导入数据的表名称为bj_2016,其结构如下:
mysql> desc bj_2016;
+---------+-------------+------+-----+---------+-------+
| Field | Type | Null | Key | Default | Extra |
+---------+-------------+------+-----+---------+-------+
| jcrq | varchar(20) | YES | | NULL | |
| jcsj | varchar(2) | YES | | NULL | |
| jcxm | varchar(20) | YES | | NULL | |
| zd_ds | int | YES | | NULL | |
| zd_tt | int | YES | | NULL | |
| zd_gy | int | YES | | NULL | |
| zd_wsxg | int | YES | | NULL | |
| zd_atzx | int | YES | | NULL | |
| zd_nzg | int | YES | | NULL | |
| zd_wl | int | YES | | NULL | |
| zd_bbxq | int | YES | | NULL | |
| zd_zwy | int | YES | | NULL | |
| zd_fthy | int | YES | | NULL | |
| zd_yg | int | YES | | NULL | |
| zd_gc | int | YES | | NULL | |
| zd_fs | int | YES | | NULL | |
| zd_dx | int | YES | | NULL | |
| zd_yz | int | YES | | NULL | |
| zd_tz | int | YES | | NULL | |
| zd_sy | int | YES | | NULL | |
| zd_cp | int | YES | | NULL | |
| zd_mtg | int | YES | | NULL | |
| zd_pg | int | YES | | NULL | |
| zd_hr | int | YES | | NULL | |
| zd_my | int | YES | | NULL | |
| zd_yq | int | YES | | NULL | |
| zd_dl | int | YES | | NULL | |
| zd_bdl | int | YES | | NULL | |
| zd_mysk | int | YES | | NULL | |
| zd_dgc | int | YES | | NULL | |
| zd_yld | int | YES | | NULL | |
| zd_yf | int | YES | | NULL | |
| zd_llh | int | YES | | NULL | |
| zd_qm | int | YES | | NULL | |
| zd_ydmn | int | YES | | NULL | |
| zd_xzmb | int | YES | | NULL | |
| zd_nsh | int | YES | | NULL | |
| zd_dsh | int | YES | | NULL | |
+---------+-------------+------+-----+---------+-------+
其中前三列为监测日期、监测时间、监测项目,后35列为具体的站点,执行完成后,几百个文件在一分钟内即可完成导入,简单快捷。

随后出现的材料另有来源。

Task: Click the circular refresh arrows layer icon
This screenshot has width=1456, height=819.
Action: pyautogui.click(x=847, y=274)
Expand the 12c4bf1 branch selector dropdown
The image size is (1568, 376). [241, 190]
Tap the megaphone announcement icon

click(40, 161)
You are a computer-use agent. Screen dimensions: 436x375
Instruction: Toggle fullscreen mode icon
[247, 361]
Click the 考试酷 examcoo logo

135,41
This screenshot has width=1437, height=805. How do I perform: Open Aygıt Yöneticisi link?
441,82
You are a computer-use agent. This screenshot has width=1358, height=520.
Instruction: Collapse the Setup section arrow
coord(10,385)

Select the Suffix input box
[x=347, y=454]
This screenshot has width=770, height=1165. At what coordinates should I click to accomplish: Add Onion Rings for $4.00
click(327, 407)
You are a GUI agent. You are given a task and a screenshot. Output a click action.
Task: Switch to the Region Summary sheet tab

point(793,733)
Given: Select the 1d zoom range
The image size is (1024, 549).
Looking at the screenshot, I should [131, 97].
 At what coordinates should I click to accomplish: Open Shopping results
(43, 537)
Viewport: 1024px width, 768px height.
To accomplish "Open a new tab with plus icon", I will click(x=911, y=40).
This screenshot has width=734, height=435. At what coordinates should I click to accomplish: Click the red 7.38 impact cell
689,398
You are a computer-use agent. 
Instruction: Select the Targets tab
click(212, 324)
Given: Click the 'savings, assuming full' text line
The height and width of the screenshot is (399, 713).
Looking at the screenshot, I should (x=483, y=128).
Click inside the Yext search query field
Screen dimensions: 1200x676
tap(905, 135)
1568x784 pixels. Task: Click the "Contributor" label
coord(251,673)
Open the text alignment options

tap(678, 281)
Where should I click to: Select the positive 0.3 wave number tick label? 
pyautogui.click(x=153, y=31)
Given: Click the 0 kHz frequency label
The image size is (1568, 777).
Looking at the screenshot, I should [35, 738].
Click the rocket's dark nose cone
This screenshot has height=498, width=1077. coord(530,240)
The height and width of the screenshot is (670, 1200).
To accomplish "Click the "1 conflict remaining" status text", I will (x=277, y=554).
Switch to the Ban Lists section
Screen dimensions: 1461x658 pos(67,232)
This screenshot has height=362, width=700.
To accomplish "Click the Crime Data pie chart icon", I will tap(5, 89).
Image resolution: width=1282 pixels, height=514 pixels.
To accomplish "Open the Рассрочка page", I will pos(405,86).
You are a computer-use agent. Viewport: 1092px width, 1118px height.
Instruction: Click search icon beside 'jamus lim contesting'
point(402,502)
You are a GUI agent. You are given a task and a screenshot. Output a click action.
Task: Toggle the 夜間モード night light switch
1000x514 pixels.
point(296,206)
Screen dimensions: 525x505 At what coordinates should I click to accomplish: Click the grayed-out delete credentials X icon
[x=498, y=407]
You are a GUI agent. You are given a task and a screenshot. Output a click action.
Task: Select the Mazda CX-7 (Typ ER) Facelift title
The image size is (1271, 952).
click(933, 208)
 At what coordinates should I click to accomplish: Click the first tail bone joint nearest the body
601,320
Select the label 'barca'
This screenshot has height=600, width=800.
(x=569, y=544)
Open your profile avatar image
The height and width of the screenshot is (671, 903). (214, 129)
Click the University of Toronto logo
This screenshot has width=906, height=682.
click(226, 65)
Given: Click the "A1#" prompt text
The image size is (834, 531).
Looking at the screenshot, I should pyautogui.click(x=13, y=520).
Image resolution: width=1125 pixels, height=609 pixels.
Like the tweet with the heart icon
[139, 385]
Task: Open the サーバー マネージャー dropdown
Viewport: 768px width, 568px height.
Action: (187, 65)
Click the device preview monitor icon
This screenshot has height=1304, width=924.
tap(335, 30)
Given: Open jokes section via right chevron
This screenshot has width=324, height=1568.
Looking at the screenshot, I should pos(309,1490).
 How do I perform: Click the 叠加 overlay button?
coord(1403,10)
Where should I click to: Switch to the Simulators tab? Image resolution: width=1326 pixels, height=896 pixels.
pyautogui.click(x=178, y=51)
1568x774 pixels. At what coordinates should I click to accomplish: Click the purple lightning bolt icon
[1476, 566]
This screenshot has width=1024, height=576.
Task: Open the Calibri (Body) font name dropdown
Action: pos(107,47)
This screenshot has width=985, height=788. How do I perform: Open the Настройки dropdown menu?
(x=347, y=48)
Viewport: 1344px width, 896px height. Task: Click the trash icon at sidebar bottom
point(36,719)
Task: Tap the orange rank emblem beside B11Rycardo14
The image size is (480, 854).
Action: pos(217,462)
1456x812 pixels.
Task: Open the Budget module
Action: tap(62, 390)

由于数据是以监测站点为列,监测项目为行,不能满足本次统计分析中不同站点间的分布、对比、发展趋势等分析需要,需要进行行列转换,将监测项目变为列,监测站点为行,并且将监测数据按天进行均值计算。
行列转换,可以利用聚集函数(如Max、Min、Sum、Avg等)及case语句、if函数来实现,具体的示例如下:
本例子中,直接将数据插到表中(bj_2016_by_item)。
1、使用case语句实现
insert into bj_2016_by_item (jcrq,jczd,pm2_5,pm10,so2,no2,o3,co,aqi)
select jcrq,'东四',
avg(case jcxm when 'PM2.5' then zd_ds else null end) as 'pm2.5',
avg(case jcxm when 'PM10' then zd_ds else null end) as 'pm10',
avg(case jcxm when 'SO2' then zd_ds else null end) as 'so2',
avg(case jcxm when 'NO2' then zd_ds else null end) as 'no2',
avg(case jcxm when 'O3' then zd_ds else null end) as 'o3',
avg(case jcxm when 'CO' then zd_ds else null end) as 'co',
avg(case jcxm when 'AQI' then zd_ds else null end) as 'aqi'
from bj_2016
group by jcrq ;
2、使用if函数实现
insert into bj_2016_by_item (jcrq,jczd,pm2_5,pm10,so2,no2,o3,co,aqi)
select jcrq,'东四',
avg(if(jcxm='PM2.5',zd_ds,null)) as 'pm2.5',
avg(if(jcxm='PM10',zd_ds,null)) as 'pm10',
avg(if(jcxm='SO2',zd_ds,null)) as 'so2',
avg(if(jcxm='NO2',zd_ds,null)) as 'no2',
avg(if(jcxm='O3',zd_ds,null)) as 'o3',
avg(if(jcxm='CO',zd_ds,null)) as 'co',
avg(if(jcxm='AQI',zd_ds,null)) as 'aqi'
from bj_2016
group by jcrq;
上述例子只是转换了一个监测站点,可以针对每个站点写一个这样的语句,然后用UNION ALL将各个语句连接起来即可,最终效果如下:
mysql> select * from bj_2016_by_item limit 10;
+----------+------+-------+------+-----+-----+----+----+-----+
| jcrq | jczd | pm2_5 | pm10 | so2 | no2 | o3 | co | aqi |
+----------+------+-------+------+-----+-----+----+----+-----+
| 20160101 | 东四 | 179 | 207 | 35 | 101 | 4 | 3 | 167 |
| 20160102 | 东四 | 278 | 349 | 41 | 118 | 5 | 4 | 277 |
| 20160103 | 东四 | 246 | 530 | 26 | 70 | 11 | 3 | 368 |
| 20160104 | 东四 | 46 | 13 | 5 | 30 | 46 | 1 | 175 |
| 20160105 | 东四 | 36 | 93 | 9 | 39 | 29 | 1 | 35 |
| 20160106 | 东四 | 26 | 38 | 8 | 38 | 31 | 1 | 65 |
| 20160107 | 东四 | 11 | 18 | 3 | 24 | 47 | 0 | 26 |
| 20160108 | 东四 | 35 | 51 | 8 | 37 | 34 | 1 | 25 |
| 20160109 | 东四 | 81 | 117 | 18 | 66 | 9 | 2 | 86 |
| 20160110 | 东四 | 49 | 63 | 19 | 55 | 16 | 2 | 95 |
+----------+------+-------+------+-----+-----+----+----+-----+
10 rows in set (0.09 sec)
至此,数据导入和转换完成,可以开始统计分析的正事儿了。